▶ ASSIGNED TASK: Report how many lines in the data below hold "clients", with no other words.

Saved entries
○ ○ ○ ○ ○
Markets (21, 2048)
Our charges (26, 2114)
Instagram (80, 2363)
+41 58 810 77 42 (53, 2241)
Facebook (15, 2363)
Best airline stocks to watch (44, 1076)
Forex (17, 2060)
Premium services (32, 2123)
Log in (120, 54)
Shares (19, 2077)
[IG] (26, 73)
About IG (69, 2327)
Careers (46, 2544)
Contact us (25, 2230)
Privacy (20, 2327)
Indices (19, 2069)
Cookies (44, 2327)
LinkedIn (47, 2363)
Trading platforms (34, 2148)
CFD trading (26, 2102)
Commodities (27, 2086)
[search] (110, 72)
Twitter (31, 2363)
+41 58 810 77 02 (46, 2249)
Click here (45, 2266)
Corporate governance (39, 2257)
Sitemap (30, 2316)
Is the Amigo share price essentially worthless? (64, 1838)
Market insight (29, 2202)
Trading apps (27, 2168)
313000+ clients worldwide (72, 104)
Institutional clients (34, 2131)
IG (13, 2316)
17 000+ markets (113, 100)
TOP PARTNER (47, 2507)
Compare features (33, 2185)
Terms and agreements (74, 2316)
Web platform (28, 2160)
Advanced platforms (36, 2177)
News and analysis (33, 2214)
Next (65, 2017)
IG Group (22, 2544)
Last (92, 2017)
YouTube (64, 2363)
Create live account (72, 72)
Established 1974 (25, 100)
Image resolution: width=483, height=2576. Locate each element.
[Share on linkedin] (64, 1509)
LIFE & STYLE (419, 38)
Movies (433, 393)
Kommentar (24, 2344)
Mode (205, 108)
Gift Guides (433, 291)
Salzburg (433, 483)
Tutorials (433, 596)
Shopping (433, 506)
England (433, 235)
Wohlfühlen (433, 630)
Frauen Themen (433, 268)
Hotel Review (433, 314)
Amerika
○ ○ ○ ○ ○
▶ SOLUTION FOR THIS EXERCISE: 2